Goal | Reproduce the data starting at the line containing "1384x868 pixels. How" and ending at the line containing "coord(22,240)", swapping "password" for "passcode" and leaving everything else unchanged.

═══

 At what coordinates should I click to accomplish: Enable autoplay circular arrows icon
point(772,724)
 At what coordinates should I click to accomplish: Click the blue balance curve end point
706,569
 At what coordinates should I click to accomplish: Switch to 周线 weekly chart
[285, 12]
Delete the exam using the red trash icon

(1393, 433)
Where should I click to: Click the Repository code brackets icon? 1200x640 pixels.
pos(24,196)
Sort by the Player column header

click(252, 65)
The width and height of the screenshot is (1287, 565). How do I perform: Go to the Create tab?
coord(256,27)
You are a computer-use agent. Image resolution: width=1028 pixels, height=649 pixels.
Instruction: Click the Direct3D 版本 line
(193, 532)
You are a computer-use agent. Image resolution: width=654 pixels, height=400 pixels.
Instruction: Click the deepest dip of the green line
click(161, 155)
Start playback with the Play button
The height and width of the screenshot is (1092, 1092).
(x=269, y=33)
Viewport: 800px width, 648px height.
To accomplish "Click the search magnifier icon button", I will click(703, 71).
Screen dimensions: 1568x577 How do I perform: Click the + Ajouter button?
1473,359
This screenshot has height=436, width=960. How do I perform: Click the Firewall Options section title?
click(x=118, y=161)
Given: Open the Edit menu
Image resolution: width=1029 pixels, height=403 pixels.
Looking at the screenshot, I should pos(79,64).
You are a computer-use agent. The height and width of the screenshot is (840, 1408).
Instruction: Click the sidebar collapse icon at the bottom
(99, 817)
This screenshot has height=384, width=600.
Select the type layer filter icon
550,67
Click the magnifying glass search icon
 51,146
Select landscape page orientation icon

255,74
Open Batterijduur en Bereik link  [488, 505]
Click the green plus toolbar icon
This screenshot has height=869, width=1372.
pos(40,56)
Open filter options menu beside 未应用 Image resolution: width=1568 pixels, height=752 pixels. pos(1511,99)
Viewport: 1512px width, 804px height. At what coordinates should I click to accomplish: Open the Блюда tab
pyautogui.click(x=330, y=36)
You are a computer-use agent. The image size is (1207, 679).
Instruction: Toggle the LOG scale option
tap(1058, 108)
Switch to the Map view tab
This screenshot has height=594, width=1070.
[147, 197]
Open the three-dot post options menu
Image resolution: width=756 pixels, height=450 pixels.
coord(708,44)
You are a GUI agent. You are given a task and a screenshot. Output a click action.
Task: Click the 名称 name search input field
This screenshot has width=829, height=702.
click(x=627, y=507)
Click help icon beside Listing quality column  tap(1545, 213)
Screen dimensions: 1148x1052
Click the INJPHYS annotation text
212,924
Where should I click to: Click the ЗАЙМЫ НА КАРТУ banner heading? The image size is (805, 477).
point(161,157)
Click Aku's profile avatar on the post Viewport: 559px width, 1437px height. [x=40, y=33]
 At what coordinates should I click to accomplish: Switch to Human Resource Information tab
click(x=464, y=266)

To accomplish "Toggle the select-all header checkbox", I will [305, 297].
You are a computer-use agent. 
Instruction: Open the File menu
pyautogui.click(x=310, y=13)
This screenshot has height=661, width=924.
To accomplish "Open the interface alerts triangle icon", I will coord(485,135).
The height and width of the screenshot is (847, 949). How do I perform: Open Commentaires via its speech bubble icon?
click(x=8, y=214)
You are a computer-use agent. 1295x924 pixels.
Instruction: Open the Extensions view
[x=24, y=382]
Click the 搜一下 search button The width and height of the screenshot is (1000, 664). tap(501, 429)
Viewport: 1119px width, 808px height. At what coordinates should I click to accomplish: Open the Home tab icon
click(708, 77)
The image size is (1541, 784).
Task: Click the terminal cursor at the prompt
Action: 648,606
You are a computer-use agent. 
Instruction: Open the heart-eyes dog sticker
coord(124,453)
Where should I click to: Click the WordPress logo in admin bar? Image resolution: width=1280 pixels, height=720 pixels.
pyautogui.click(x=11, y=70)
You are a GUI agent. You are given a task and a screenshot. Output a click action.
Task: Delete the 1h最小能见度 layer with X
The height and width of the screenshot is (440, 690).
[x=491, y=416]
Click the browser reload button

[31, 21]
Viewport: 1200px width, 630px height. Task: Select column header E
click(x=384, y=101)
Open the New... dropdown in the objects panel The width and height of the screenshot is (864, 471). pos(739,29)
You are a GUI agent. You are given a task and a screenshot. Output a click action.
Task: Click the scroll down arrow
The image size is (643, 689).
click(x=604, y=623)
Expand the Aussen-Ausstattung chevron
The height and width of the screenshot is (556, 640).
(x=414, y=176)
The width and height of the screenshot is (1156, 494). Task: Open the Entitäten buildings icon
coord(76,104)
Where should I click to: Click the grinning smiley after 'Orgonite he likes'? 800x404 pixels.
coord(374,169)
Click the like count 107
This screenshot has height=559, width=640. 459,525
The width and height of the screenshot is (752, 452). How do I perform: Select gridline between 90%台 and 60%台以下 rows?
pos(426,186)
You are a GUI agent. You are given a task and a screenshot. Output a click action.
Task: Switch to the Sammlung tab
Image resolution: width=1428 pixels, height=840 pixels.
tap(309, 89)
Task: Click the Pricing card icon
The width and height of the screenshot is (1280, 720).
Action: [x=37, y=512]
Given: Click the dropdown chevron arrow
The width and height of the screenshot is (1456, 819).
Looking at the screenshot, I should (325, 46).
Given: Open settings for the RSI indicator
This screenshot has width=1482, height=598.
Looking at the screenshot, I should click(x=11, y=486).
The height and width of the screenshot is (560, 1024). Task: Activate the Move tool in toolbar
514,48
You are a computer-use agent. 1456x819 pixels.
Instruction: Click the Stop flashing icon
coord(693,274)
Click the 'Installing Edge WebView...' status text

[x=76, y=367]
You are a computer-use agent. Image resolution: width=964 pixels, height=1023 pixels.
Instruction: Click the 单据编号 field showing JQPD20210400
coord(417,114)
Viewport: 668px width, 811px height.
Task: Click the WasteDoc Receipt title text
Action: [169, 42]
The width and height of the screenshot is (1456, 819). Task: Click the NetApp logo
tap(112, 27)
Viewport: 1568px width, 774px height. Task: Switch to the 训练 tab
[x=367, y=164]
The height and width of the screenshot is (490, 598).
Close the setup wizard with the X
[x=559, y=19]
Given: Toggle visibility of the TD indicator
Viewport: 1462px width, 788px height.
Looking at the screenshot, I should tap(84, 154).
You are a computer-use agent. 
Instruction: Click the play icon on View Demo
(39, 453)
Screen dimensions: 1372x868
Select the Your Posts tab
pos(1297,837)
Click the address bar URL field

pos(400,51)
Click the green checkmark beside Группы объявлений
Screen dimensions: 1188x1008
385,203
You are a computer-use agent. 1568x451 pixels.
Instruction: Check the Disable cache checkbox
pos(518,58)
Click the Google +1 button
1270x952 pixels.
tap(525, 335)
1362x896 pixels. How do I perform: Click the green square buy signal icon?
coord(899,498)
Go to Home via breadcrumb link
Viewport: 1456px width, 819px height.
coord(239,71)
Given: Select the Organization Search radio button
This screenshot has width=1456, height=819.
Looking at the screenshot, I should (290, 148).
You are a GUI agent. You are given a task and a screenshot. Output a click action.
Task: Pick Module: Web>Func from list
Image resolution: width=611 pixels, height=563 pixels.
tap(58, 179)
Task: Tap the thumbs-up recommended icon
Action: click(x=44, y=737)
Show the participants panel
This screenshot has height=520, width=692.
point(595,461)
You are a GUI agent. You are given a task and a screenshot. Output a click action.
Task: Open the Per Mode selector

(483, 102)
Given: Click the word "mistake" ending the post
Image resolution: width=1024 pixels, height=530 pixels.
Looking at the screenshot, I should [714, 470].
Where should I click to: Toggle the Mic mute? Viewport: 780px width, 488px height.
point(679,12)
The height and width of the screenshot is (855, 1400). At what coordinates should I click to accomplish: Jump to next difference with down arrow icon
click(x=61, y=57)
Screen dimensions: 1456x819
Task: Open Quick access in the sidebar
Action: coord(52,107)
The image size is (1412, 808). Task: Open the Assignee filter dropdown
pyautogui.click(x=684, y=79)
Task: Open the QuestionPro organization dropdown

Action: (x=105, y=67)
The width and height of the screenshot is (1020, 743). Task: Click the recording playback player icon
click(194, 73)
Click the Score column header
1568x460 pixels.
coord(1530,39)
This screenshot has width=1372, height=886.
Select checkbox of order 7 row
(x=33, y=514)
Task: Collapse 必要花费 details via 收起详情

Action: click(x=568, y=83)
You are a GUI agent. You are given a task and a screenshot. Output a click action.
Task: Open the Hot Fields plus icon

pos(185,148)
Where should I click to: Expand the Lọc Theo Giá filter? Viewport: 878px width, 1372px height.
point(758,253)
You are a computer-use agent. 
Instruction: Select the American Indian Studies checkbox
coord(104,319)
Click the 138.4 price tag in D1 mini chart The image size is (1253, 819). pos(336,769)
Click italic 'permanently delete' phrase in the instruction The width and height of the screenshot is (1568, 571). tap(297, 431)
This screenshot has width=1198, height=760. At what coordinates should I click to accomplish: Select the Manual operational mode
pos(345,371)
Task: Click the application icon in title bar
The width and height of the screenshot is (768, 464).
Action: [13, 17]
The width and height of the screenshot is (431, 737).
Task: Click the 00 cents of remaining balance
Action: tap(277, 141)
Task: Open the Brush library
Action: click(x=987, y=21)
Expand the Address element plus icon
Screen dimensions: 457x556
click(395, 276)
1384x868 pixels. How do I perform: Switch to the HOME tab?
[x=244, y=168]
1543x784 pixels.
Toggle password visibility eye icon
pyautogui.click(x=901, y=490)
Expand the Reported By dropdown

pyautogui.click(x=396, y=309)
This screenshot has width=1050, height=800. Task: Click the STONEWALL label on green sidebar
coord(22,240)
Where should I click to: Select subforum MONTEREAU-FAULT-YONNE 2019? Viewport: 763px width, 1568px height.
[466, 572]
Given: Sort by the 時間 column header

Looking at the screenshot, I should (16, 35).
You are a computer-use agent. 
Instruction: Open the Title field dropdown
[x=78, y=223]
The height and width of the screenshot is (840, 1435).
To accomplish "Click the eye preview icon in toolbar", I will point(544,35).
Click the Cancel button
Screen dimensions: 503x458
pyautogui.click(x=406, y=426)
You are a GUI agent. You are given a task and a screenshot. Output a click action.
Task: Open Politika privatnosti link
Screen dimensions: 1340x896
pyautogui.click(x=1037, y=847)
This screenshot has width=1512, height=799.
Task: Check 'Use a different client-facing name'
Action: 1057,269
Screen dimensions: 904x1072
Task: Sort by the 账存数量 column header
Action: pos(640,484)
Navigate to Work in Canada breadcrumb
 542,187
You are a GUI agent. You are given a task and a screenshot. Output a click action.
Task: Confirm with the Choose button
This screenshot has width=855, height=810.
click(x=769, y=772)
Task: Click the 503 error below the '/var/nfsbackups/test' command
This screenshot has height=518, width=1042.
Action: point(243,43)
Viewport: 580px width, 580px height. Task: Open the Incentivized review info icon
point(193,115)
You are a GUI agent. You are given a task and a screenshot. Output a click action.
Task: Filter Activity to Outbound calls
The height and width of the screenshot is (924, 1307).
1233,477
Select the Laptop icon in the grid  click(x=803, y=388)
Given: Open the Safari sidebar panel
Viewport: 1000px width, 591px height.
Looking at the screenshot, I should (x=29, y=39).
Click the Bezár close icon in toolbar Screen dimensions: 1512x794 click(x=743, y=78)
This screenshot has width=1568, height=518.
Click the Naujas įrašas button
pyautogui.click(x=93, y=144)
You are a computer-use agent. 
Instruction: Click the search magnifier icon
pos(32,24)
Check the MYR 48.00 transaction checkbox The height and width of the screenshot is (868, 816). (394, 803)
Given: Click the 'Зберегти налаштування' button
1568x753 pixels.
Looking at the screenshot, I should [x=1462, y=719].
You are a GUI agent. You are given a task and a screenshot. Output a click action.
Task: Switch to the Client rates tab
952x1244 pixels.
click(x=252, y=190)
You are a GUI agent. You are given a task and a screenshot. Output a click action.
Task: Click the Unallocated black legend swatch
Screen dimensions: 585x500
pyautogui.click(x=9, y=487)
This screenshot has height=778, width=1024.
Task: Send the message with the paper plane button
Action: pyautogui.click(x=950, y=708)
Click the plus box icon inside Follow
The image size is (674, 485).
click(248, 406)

═══

Written answer |
1384x868 pixels. How do I perform: Switch to the HOME tab?
[x=244, y=168]
1543x784 pixels.
Toggle passcode visibility eye icon
pyautogui.click(x=901, y=490)
Expand the Reported By dropdown

pyautogui.click(x=396, y=309)
This screenshot has width=1050, height=800. Task: Click the STONEWALL label on green sidebar
coord(22,240)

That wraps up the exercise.